Кляйнбауэр рассказал им, что русский удар оказался для них совершенной неожиданностью. Они полагали, что находятся в глубоком тылу, и в ожидании приказа о контрнаступлении даже установили палатки, чтобы спать на свежем воздухе, а не в душном блиндаже. Кляйнбауэр досыта надышался этим свежим воздухом в Восточной Пруссии, особенно в порту Кёнигсберга, он предпочитал иметь над головой трехметровый накат и плевать ему было на то, что товарищи звали его трусом.
Один из первых русских снарядов угодил в палатку, где спали парни из его отделения, они не успели даже выбежать наружу. «Они все были из одного класса», — повторял Кляйнбауэр. В его устах это звучало так, что все они были из одной деревни. Школьный класс, деревня — это было одинаково ужасно, один выстрел в одночасье выкосил всех одногодков, оставив десять безутешных матерей. Юрген представил себе это, и даже его душа, порядком зачерствевшая на войне, содрогнулась. Что уж говорить о малыше Кляйнбауэре.
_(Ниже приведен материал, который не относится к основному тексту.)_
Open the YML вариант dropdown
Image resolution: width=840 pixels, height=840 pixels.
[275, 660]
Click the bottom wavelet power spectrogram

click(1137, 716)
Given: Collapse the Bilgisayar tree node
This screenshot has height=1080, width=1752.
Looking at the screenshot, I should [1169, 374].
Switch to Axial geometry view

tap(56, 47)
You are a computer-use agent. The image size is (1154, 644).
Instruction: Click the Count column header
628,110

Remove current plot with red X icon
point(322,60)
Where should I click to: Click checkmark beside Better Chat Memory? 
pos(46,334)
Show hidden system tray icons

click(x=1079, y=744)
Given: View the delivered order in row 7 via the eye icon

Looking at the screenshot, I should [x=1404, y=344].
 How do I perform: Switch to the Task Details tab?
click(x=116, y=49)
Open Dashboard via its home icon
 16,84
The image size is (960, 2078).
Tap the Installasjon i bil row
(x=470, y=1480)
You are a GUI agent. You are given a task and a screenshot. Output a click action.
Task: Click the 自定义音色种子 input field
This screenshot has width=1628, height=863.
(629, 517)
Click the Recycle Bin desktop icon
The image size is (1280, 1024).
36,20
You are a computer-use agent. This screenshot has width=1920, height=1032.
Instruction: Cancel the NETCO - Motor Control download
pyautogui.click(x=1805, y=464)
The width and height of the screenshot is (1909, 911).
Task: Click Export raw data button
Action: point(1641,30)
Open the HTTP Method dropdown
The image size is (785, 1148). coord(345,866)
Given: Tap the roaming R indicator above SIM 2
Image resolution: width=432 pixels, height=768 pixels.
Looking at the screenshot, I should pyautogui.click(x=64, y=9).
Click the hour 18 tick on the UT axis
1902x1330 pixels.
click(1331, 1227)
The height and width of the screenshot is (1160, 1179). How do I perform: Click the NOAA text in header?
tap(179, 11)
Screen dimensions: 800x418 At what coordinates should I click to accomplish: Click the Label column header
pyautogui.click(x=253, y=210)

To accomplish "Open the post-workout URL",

В довершение артиллерийского обстрела их накрыл залп «сталинских органов». Судя по такому повышенному вниманию, русская разведка донесла, что в этом квадрате размещается свежий полк Вермахта из резервов Верховного командования. Так оно, в сущности, и было — из последних резервов. До полудня они приходили в себя, перевязывали раны, командиры формировали новые отделения, взводы, роты. Получившийся батальон отправился в сторону передовой. Что с ним стало, Кляйнбауэр не знал.
Его вместе с десятком молодых солдат под командой фельдфебеля оставили охранять разбомбленный лагерь и остатки полкового имущества. Следующие сутки они занимались тем, что собирали тела погибших товарищей и сносили их к наиболее глубоким воронкам, приспособленным под братские могилы. Потом они услышали, как в их тылу, в расположении «малышни» из юнгфолка, раздались хлопки фаустпатронов, возмущенно заревели двигатели танков, донеслись крики на неизвестном языке. Это была прорвавшаяся русская часть.